From mboxrd@z Thu Jan  1 00:00:00 1970
From: Davidlohr Bueso <dave@stgolabs.net>
Date: Sat, 02 Apr 2016 04:41:25 +0000
Subject: Re: [PATCH 03/11] locking, rwsem: introduce basis for down_write_killable
Message-Id: <20160402044125.GC5329@linux-uzut.site>
List-Id: <linux-sh.vger.kernel.org>
References: <1459508695-14915-1-git-send-email-mhocko@kernel.org>
 <1459508695-14915-4-git-send-email-mhocko@kernel.org>
In-Reply-To: <1459508695-14915-4-git-send-email-mhocko@kernel.org>
MIME-Version: 1.0
Content-Type: text/plain; charset="us-ascii"
Content-Transfer-Encoding: 7bit
To: Michal Hocko <mhocko@kernel.org>
Cc: LKML <linux-kernel@vger.kernel.org>, Peter Zijlstra <peterz@infradead.org>, Ingo Molnar <mingo@redhat.com>, Thomas Gleixner <tglx@linutronix.de>, "H. Peter Anvin" <hpa@zytor.com>, "David S. Miller" <davem@davemloft.net>, Tony Luck <tony.luck@intel.com>, Andrew Morton <akpm@linux-foundation.org>, Chris Zankel <chris@zankel.net>, Max Filippov <jcmvbkbc@gmail.com>, x86@kernel.org, linux-alpha@vger.kernel.org, linux-ia64@vger.kernel.org, linux-s390@vger.kernel.org, linux-sh@vger.kernel.org, sparclinux@vger.kernel.org, linux-xtensa@linux-xtensa.org, linux-arch@vger.kernel.org, Michal Hocko <mhocko@suse.com>

On Fri, 01 Apr 2016, Michal Hocko wrote:

>From: Michal Hocko <mhocko@suse.com>
>
>Introduce a generic implementation necessary for down_write_killable.
>This is a trivial extension of the already existing down_write call
>which can be interrupted by SIGKILL.  This patch doesn't provide
>down_write_killable yet because arches have to provide the necessary
>pieces before.
>
>rwsem_down_write_failed which is a generic slow path for the
>write lock is extended to allow a task state and renamed to
>__rwsem_down_write_failed_state. The return value is either a valid
>semaphore pointer or ERR_PTR(-EINTR).
>
>rwsem_down_write_failed_killable is exported as a new way to wait for
>the lock and be killable.
>
>For rwsem-spinlock implementation the current __down_write it updated
>in a similar way as __rwsem_down_write_failed_state except it doesn't
>need new exports just visible __down_write_killable.
>
>Architectures which are not using the generic rwsem implementation are
>supposed to provide their __down_write_killable implementation and
>use rwsem_down_write_failed_killable for the slow path.
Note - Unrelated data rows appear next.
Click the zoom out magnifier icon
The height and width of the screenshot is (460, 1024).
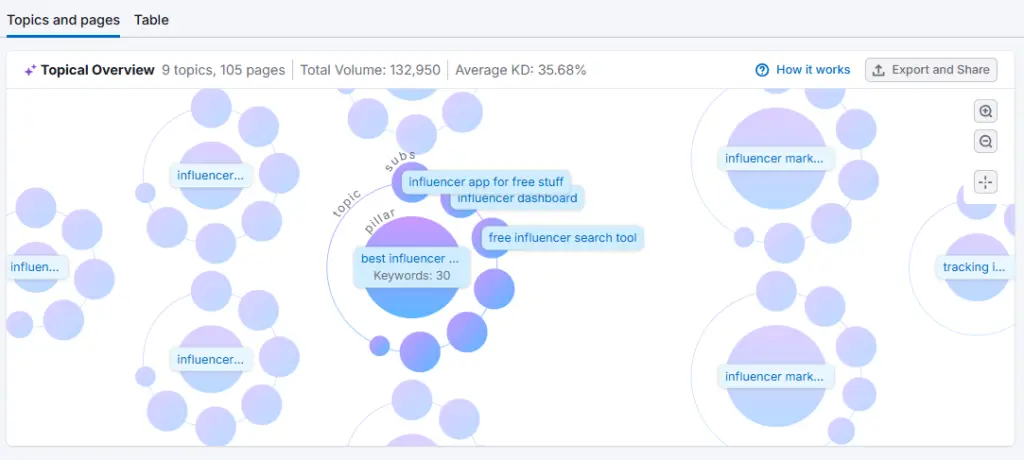[986, 142]
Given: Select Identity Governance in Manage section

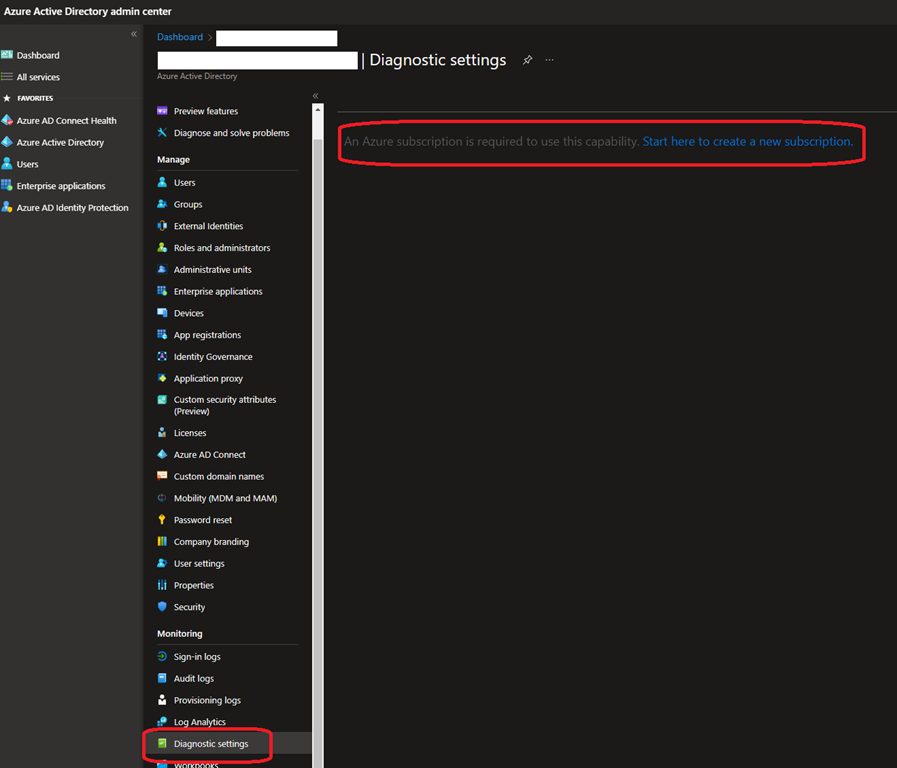Looking at the screenshot, I should pos(212,357).
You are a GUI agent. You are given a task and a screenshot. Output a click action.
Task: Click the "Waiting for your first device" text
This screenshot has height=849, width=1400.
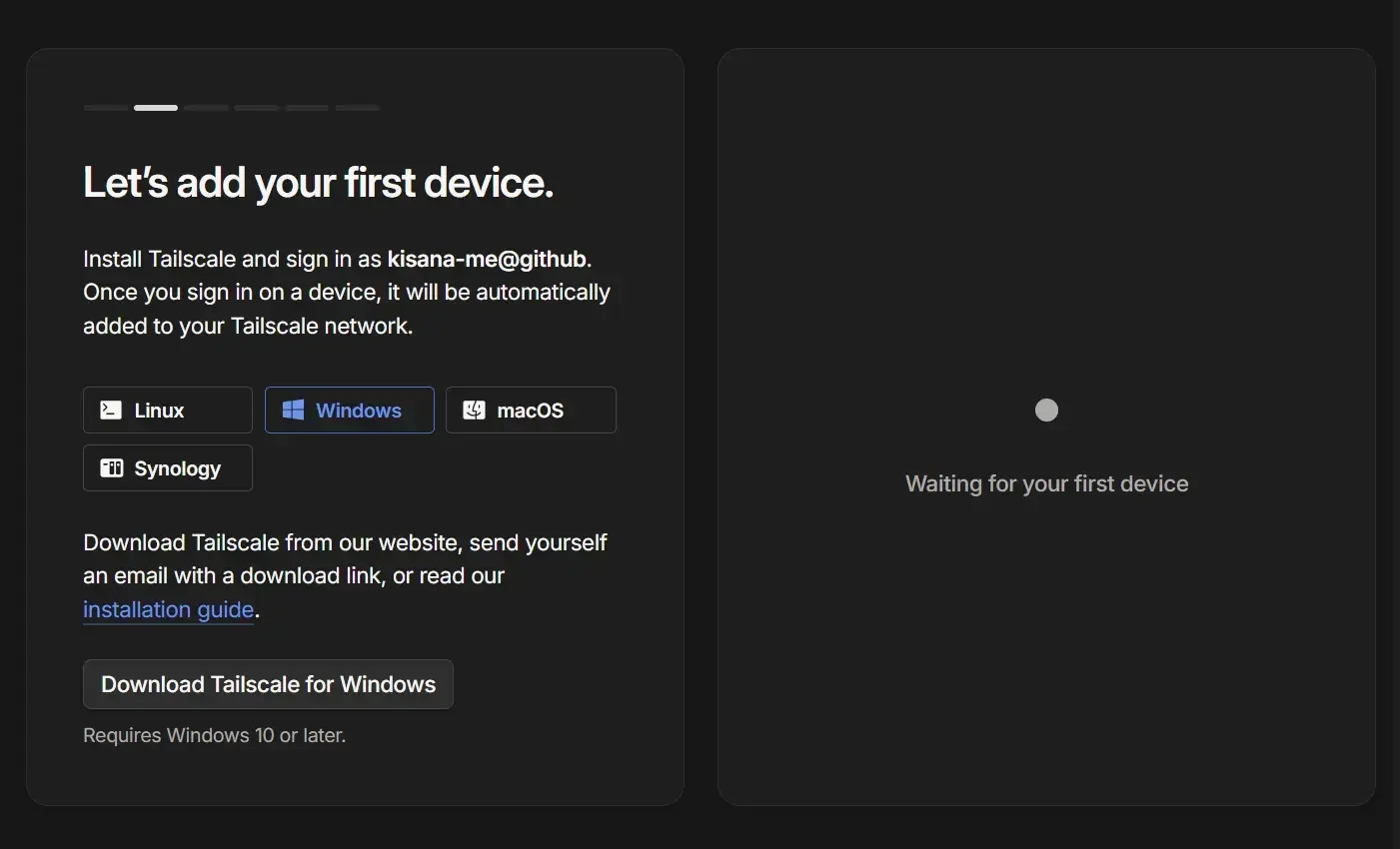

So in a nutshell, this is supposed to be the (writer) rwsem counterpart of
mutex_lock_killable() and down_killable(), right?

[...]

>--- a/kernel/locking/rwsem-xadd.c
>+++ b/kernel/locking/rwsem-xadd.c
>@@ -433,12 +433,13 @@ static inline bool rwsem_has_spinner(struct rw_semaphore *sem)
> /*
>  * Wait until we successfully acquire the write lock
>  */
>-__visible
>-struct rw_semaphore __sched *rwsem_down_write_failed(struct rw_semaphore *sem)
>+static inline struct rw_semaphore *
>+__rwsem_down_write_failed_state(struct rw_semaphore *sem, int state)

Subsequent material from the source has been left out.